| Text block |
Photo courtesy of the Boehly Center for Excellence in Finance

 


After leaving the Theater District, we immediately find ourselves walking south into the heart of Times Square, lit up in LEDs and neon. Visited by over 50 million tourists per year, Times Square is rich in costumed Elmos and naked cowboys, wide-eyed guests snapping pictures while solicitors shout something about comedy shows. A fair passel of the world population watches the ball drop on New Years’ Eve every year, many of them having grown up watching Dick Clark count down from 10 with his smooth voice and earmuffs. Todd Boehly ’96 could tell you something about the logistics. After 15 years with Guggenheim Partners — a world leader in financial services with over $240 billion in assets under management — Boehly stepped down as president in January to focus his energies into his other holdings, including prime media assets such as Dick Clark Productions, Billboard, and Hollywood Reporter. In addition to being one of the five primary partners of the Los Angeles Dodgers and co-owner of the real estate company Cain Hoy, Boehly is also chairman and CEO of Eldridge Industries, “a holding company that owns, acquires, and operates a variety of private businesses” while making use of Boehly’s vast investment knowledge.

While that partial résumé sounds high-minded in the extreme, I can tell you that a writer can interview a hundred people over the course of countless hours without being asked about his day. Todd Boehly is the sort of person who will ask you about your day while listening thoughtfully to the answers. Boehly remembers his own start in New York, looking up at his six-story walkup. “‘Wow, look at this place,’ I thought. I used to wonder, ‘How does the sewer system work given all these people?’ and ‘How does the plumbing actually work?’ It’s an amazing, energetic place.”

While finance is clearly Boehly’s passion, his attention to people sets him apart. “One of the things I believe in very much is making sure that people get recognition and find rewards beyond just the financial,” he says. “A lot of leadership positions are rewarded chiefly by financials. Richard Branson said it very well: ‘Train people well enough so they can leave, treat them well enough so they don’t want to.’ Between a combination of education and recognition — if you’re arming people with those two things — then you are going to be extremely competitive as a leader because both of those things are underrepresented in most of the environments out there.”

| Data |
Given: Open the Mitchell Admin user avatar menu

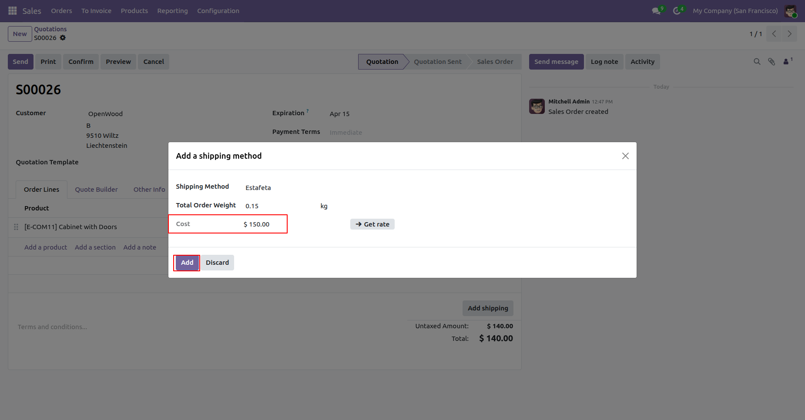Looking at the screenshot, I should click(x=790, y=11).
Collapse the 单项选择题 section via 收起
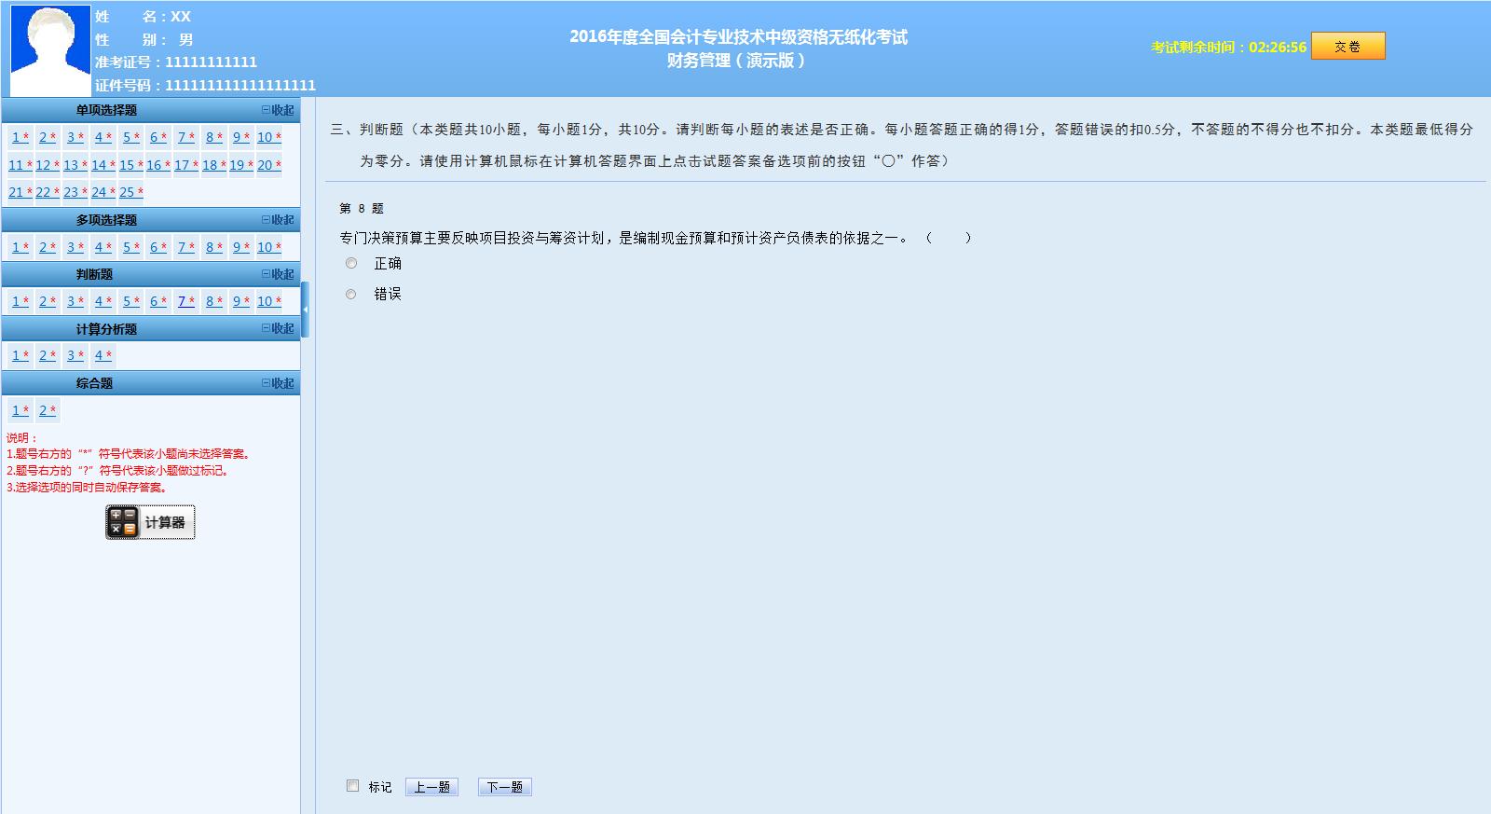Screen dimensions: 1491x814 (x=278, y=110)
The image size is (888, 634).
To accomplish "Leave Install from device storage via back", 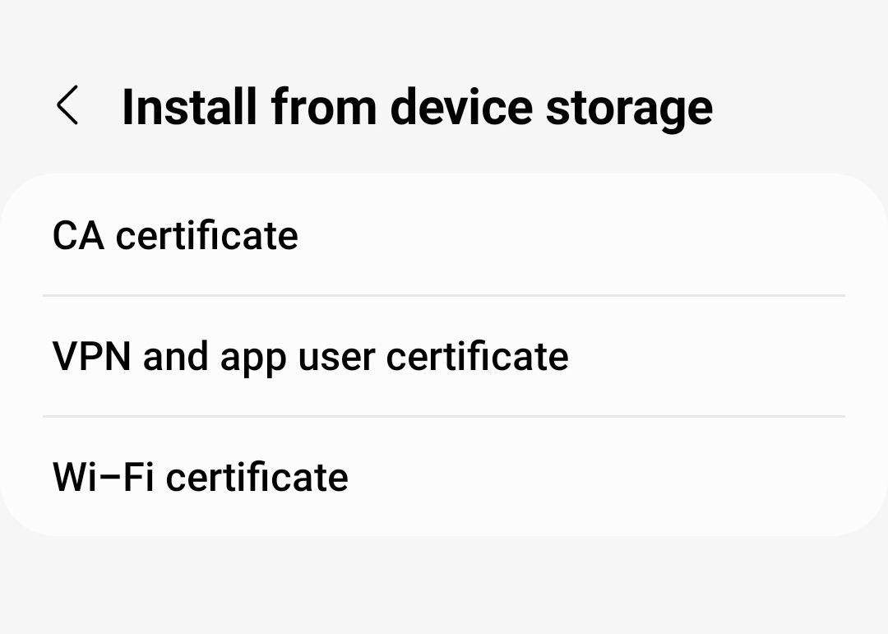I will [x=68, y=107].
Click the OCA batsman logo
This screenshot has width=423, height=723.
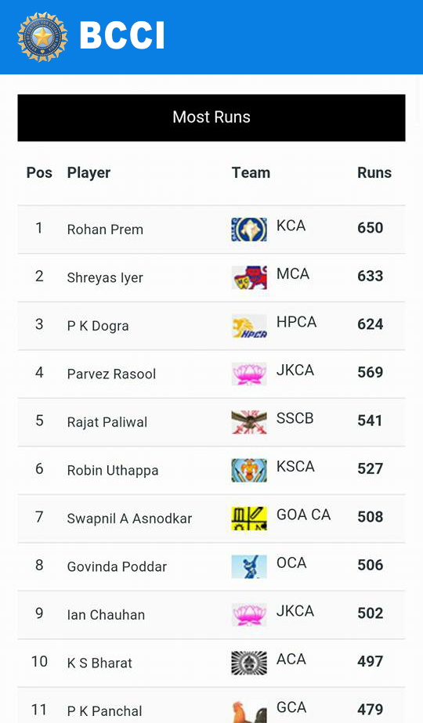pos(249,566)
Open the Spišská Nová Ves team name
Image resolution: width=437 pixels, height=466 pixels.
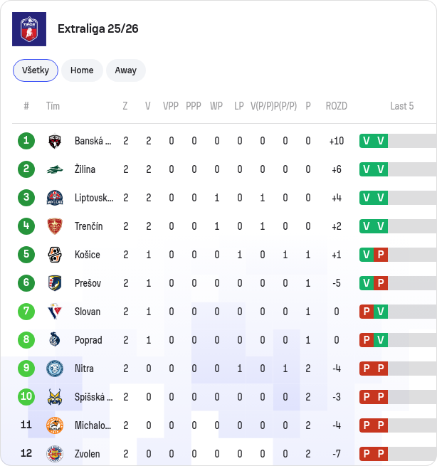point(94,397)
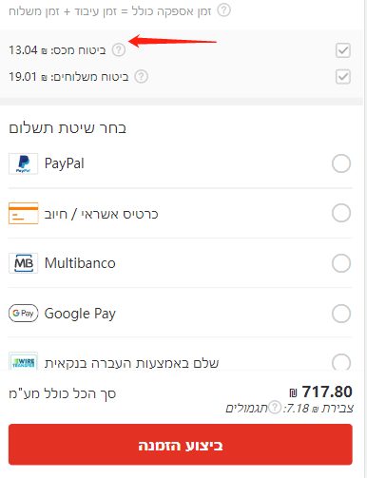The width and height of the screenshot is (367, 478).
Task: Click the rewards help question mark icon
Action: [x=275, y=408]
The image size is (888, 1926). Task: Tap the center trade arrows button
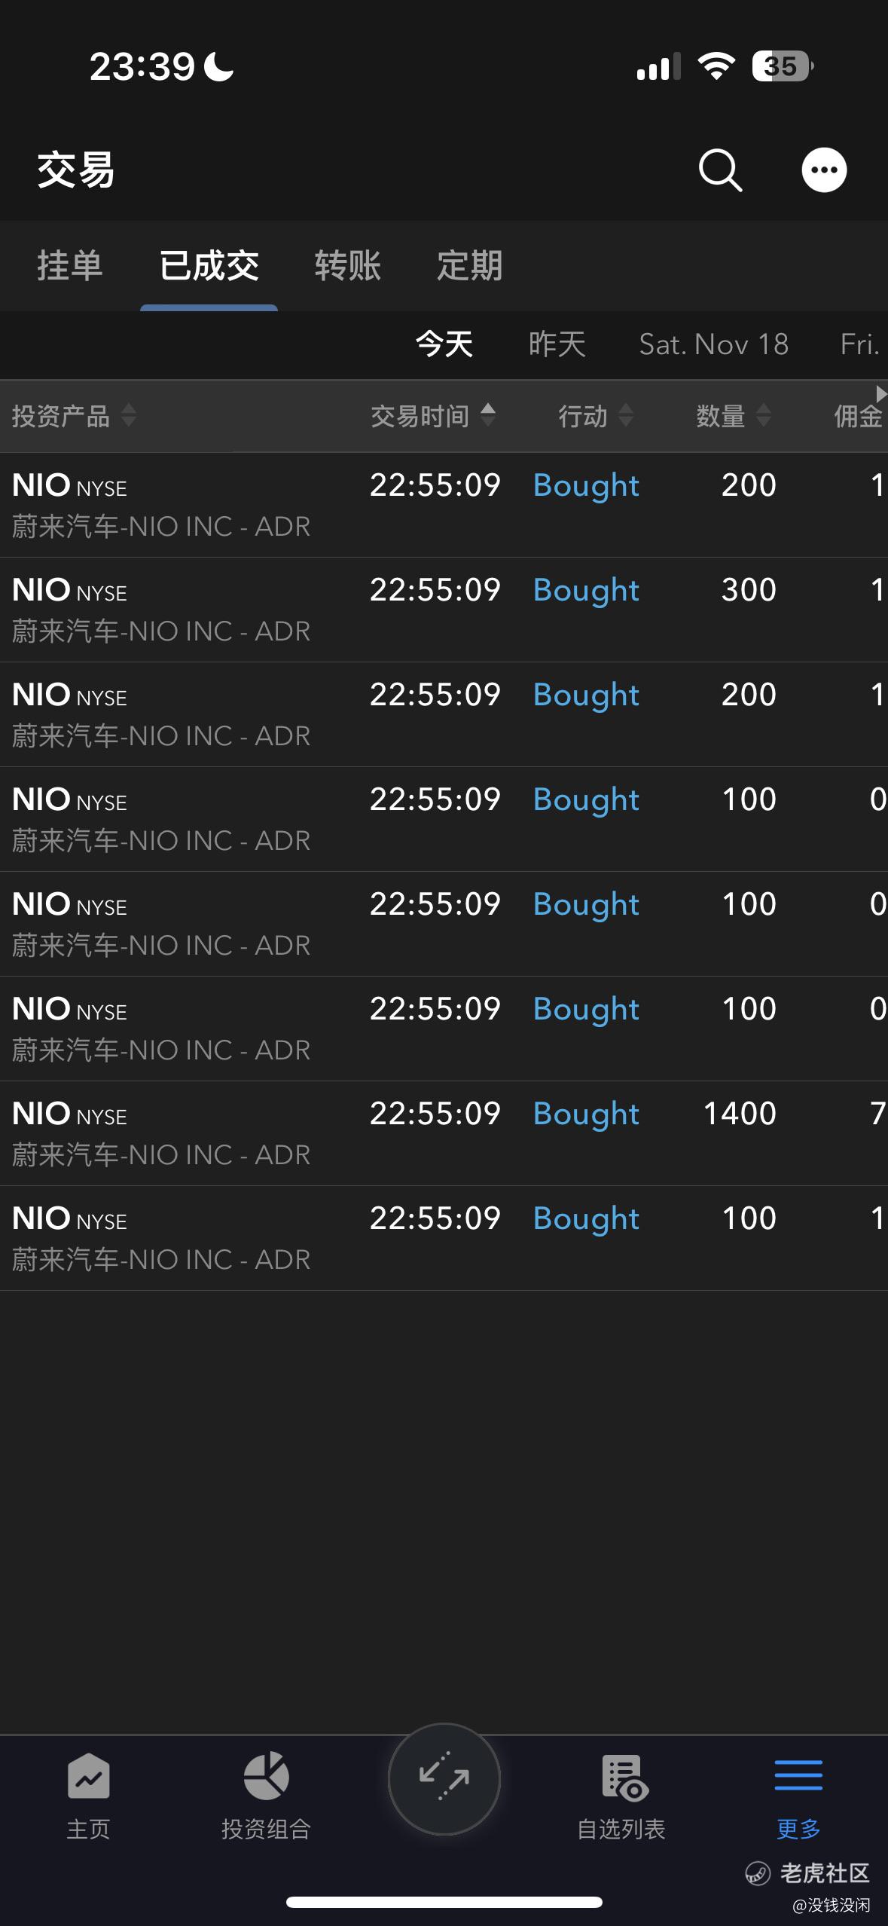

| Requirement 1 |
In the profile of Todd Boehly, how many years did he spend with Guggenheim Partners before stepping down as president?
| Requirement 2 |
Resume the profile of Todd Boehly after its last sentence and keep writing.
The data has no connection to the profile of Todd Boehly.

| Exercise result 1 |
15 years.

| Exercise result 2 |
Boehly credits William & Mary for being his first exposure to leadership and finance. He arrived at the College with an eye toward being a doctor or a philosopher, but he was instantly taken by the modeling exercises and different studies on businesses he was asked to do in his finance class. “My professors put me in a position to enjoy school because it wasn’t all hypothetical and could be applied in the real world,” he says. “It was a big moment for me. It helped me engage and enjoy academics more than I had at any other point.” Boehly joined Lambda Chi Alpha and met his wife, Katie ’95. The couple would later give back to the university by funding the creation of the Boehly Center for Excellence in Finance.

“One of the things I’m focused on with the finance center is figuring out how to take real-world problems and apply them to an academic environment to try to develop solutions,” he explains. “Some of the biggest issues are the conversations that aren’t being had. If you look at where debt balances are in the U.S., you have to wonder if the country is in the position to withstand massive interest rate rises. Trying to figure out how to brainstorm and solve the biggest problems in the world with William & Mary’s support is a win-win because you have college students who are extremely well-placed to study these real-world examples. The professionals have chores every day and can’t divert time to these sorts of things, as much as they’d love to. Setting them up in William & Mary’s environment is ideal because they have the chance to think and work on these problems while gaining some necessary expertise since problem-solving is the biggest skill out there.” For his part, Boehly is happy to provide an ear. “The value in any conversation is really all in the listening. I spend a lot of time listening.”

 

New York City, 2016. A city of over eight million people swelling by the hour, moving and evolving at thought’s speed in the manner of well-dressed, itinerant bees. They move anonymously with their fears and hopes, racked by political concerns and financial burdens and rising sea tides that threaten to capsize Manhattan into the Atlantic, not unlike an isle of myth. Sometimes we question the value of a liberal arts education.

Sometimes we look at crumbling political systems and ecosystems and faulty systems of human thought and wonder if there is anyone who can light the way. But there is a reason that grand statue in the harbor, that one calling out to the tired and the poor and the huddled masses, carries her tablet and lifts aloft a 225-ton torch. That light from the sympathizing French represents an inheritance being passed from the disparate systems of enlightened Europe and Africa and greater Asia, a harmony passed from parent to child and teacher to student, embodied in the works of the grand luminaries who came before.

The Greek mathematician Pythagoras began by teaching his students the concept of the monad, a unit of one that contained within it the many. And from there he taught the dyad, two points indivisible by merit of a common thread — the way a tragic hero’s strength may hint at a fatal flaw or the way two diametrically charged particles can strike a spark to light a bulb. And from there he conceived of a harmony in which musical scales mirrored not only planets but vowels and the greater chain of evolving bodies. And this measured harmony has something to do with why Plato tells us that the final thing we learn to intellectualize is goodness.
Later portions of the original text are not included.